In Monteggia lesions two points are crucial for successful reduction of the radial head:
Restoration of ulnar length
Stable reduction of the radiocapitellar joint
An anatomical reduction of the ulna may not be sufficient to anatomically reduce and stabilize the radiocapitellar joint. An overcorrection of the ulna may be necessary, and this can make plating technically difficult.
2. Order of reduction and fixation
The usual strategy to deal with a Monteggia lesion is:
Perform a stable anatomical reduction or overcorrection of the ulna.
Assess the radial head position and stability using image intensification.
If necessary, revise the position of the ulna.
If necessary, perform an open reduction of the radial head.
If the radiocapitellar relationship is not perfect and stable, then the joint can be explored through a lateral approach.
An alternative is the posterolateral approach, which provides access to both the proximal ulna and the radial head. A disadvantage of this approach is the potential for cross-union.
5. Reduction and fixation of the ulnar fracture
Reduction of the ulna
The alignment of the ulna is addressed first.
The ulna needs to be fully out to length and stable.

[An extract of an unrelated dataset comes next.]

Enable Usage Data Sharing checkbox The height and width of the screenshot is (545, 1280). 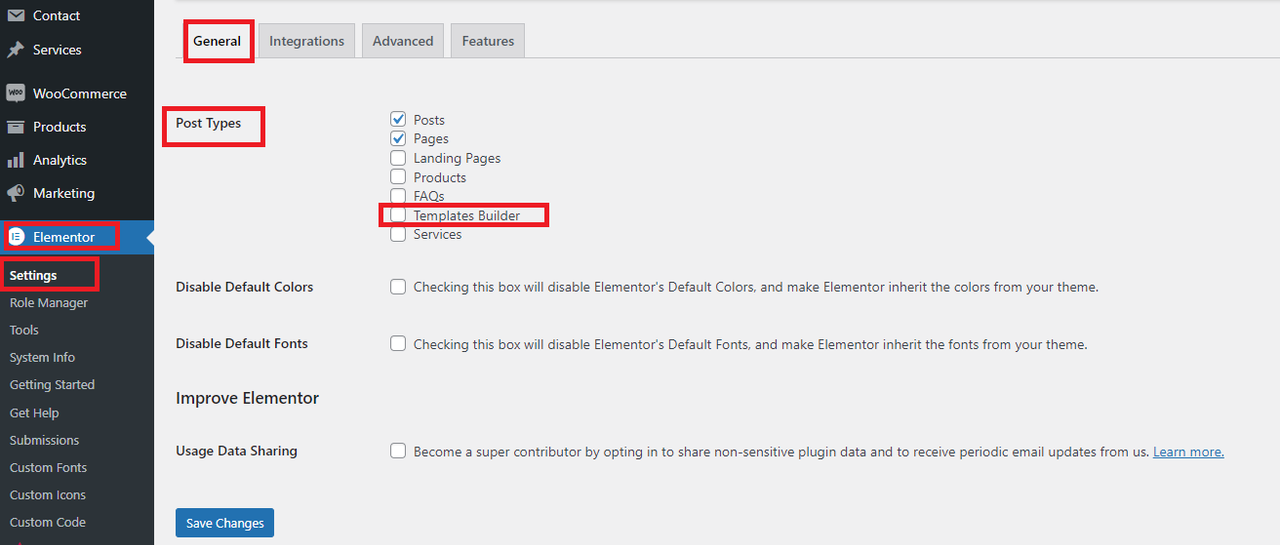[398, 451]
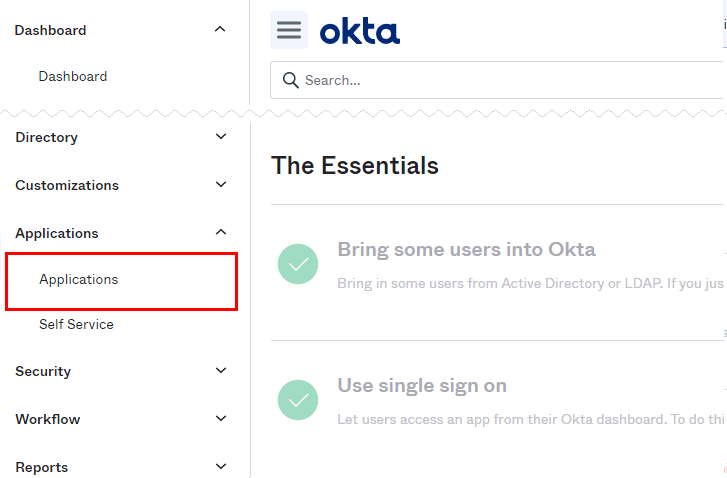727x478 pixels.
Task: Click the Okta logo
Action: coord(360,31)
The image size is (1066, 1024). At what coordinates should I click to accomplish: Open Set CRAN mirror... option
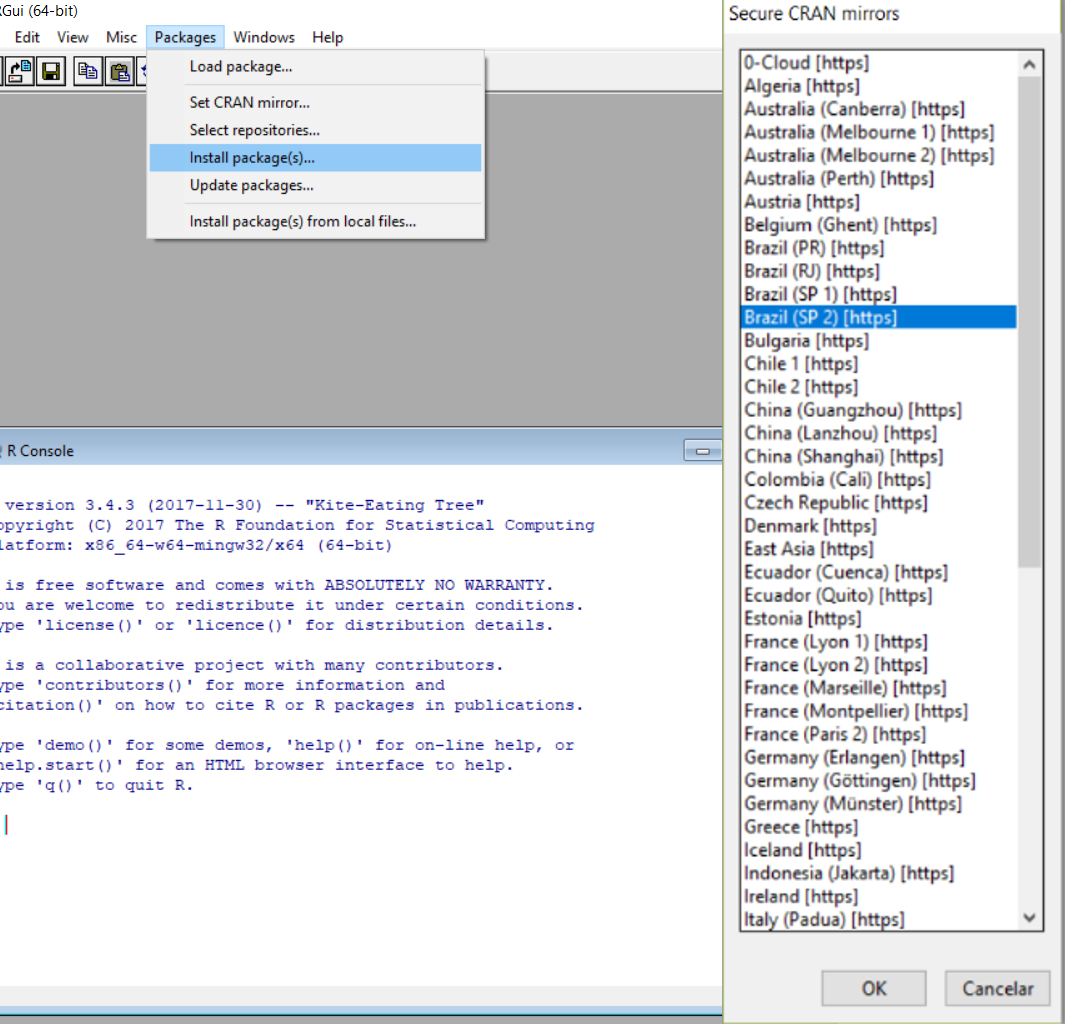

If this is not achieved the radial head can redislocate or sublux leading to permanent loss of forearm function.
Prebending the plate for a Monteggia lesion
A plate can be contoured to overcorrect the proximal ulna and improve the stability of the radiocapitellar joint.
The overcorrected ulnar shaft will hold the radius reduced through tension in the interosseous membrane.
This may result in greater stability of the radiocapitellar joint than with an anatomically reduced ulna.
Ulnar osteotomy for plastic deformity
There is a strong tendency for the radial head to redislocate in a Monteggia lesion with plastic deformity of the ulna as the ulna rebounds to the original position.
An osteotomy of the proximal ulnar shaft with overreduction can be held with an appropriately contoured plate.
In the illustrated example an apex dorsal angulation of the ulna prevents anterior redislocation of the radial head.
6. Assessing the radial head position
Reduction of radial head
The radial head will usually reduce closed and remain stable once the ulna has been aligned.
Rotation of the forearm may be necessary to complete the reduction of the radial head.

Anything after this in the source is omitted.